- [How to complete this task]: Leave out pictures; repeat exactly the lines from the "You are a computer-use" line through the last of the data below.

### Entries provided

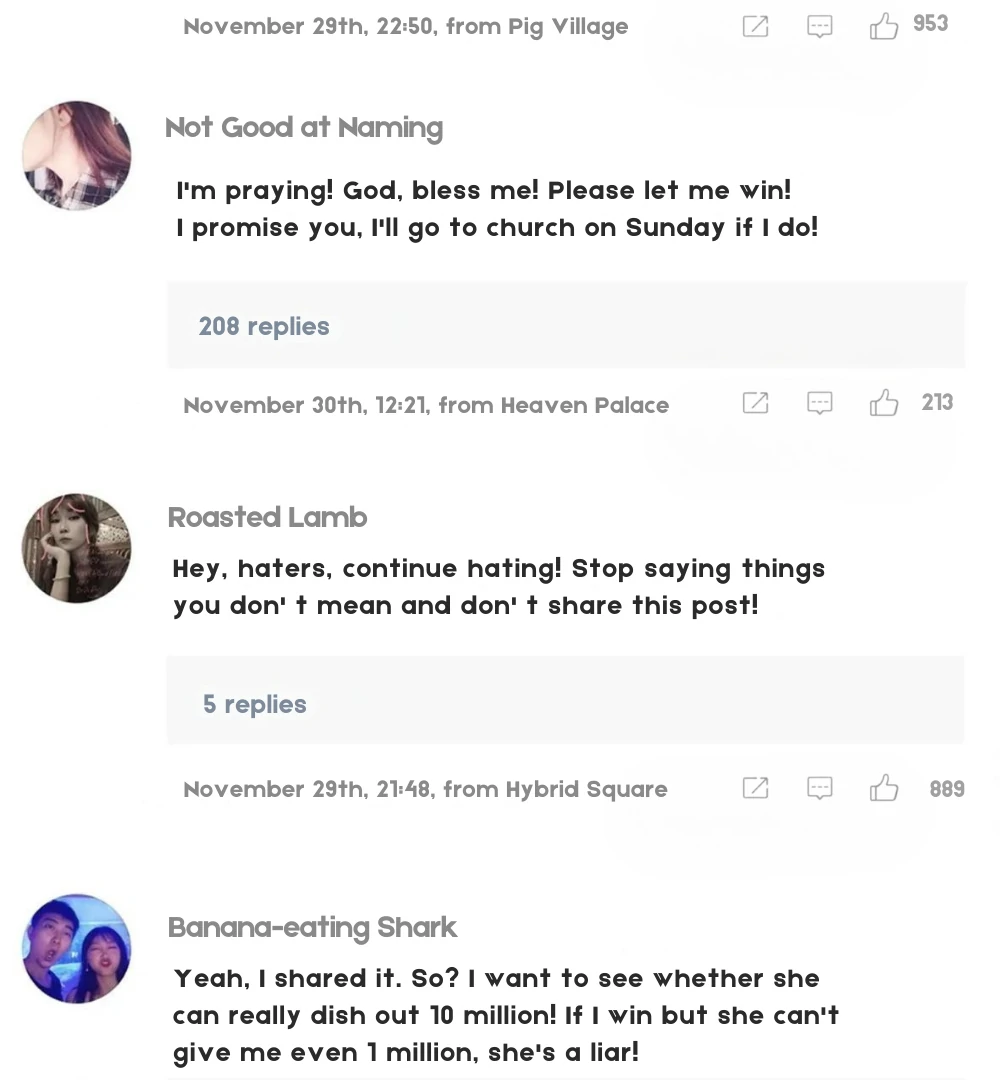Reply to Roasted Lamb's comment
The image size is (1000, 1080).
click(820, 788)
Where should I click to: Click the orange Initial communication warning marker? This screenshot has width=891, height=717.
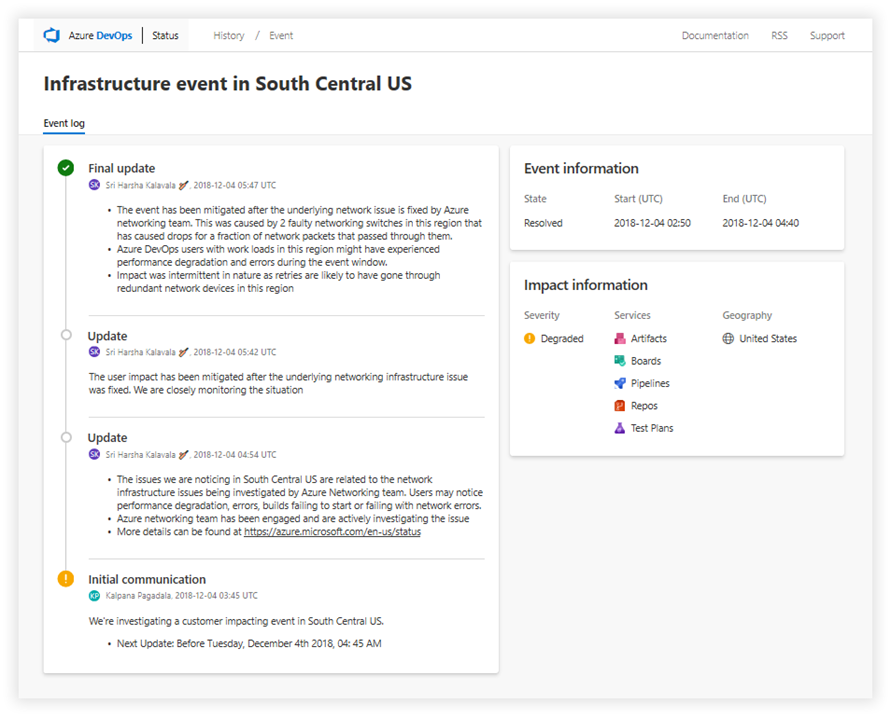[x=66, y=579]
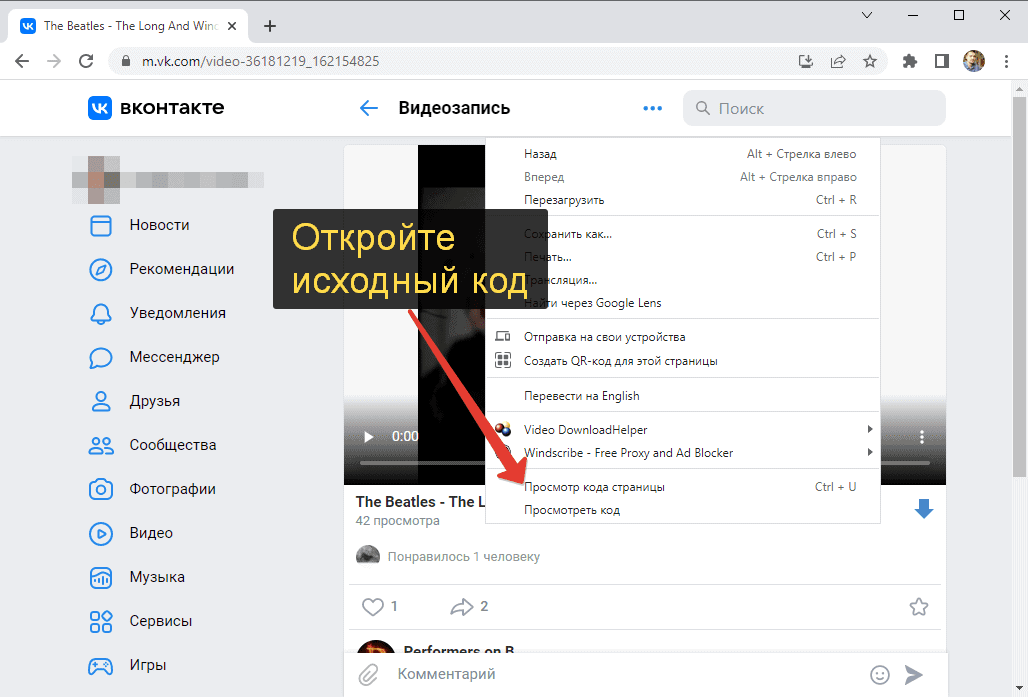Add video to favorites with star icon
1028x697 pixels.
point(918,606)
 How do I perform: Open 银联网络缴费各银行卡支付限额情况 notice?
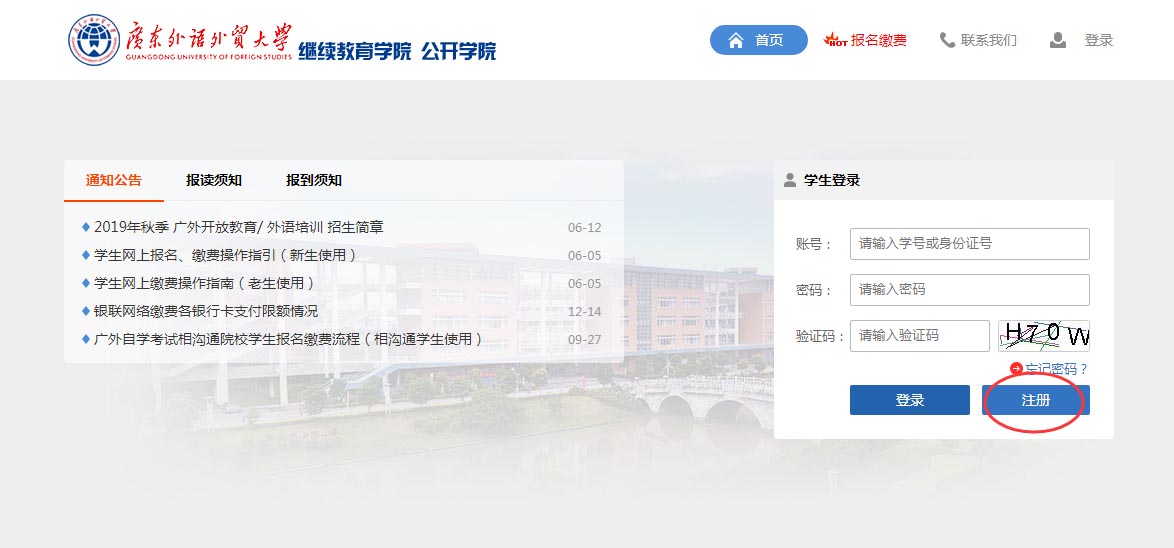[205, 311]
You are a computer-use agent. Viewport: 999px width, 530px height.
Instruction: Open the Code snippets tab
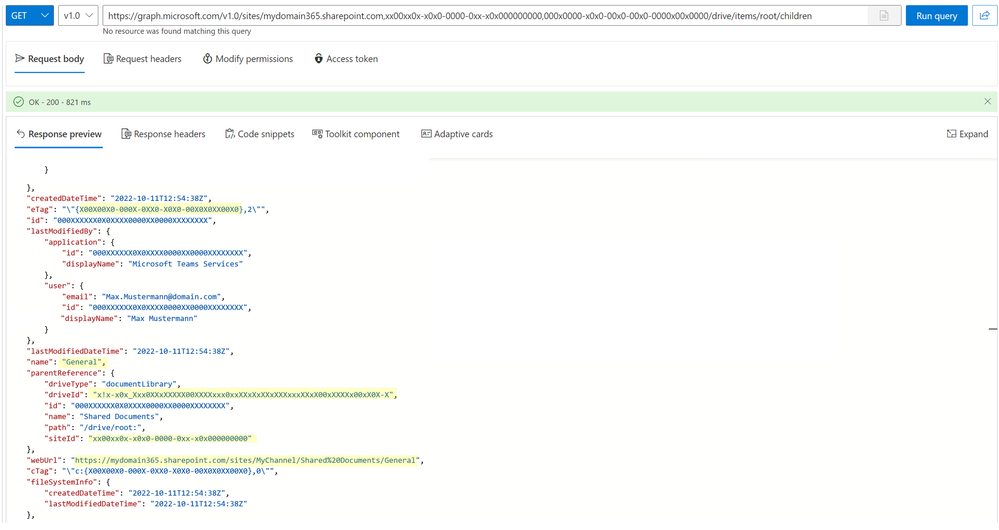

######

- [Task response]:
You are a computer-use agent. Viewport: 999px width, 530px height.
Instruction: Open the Code snippets tab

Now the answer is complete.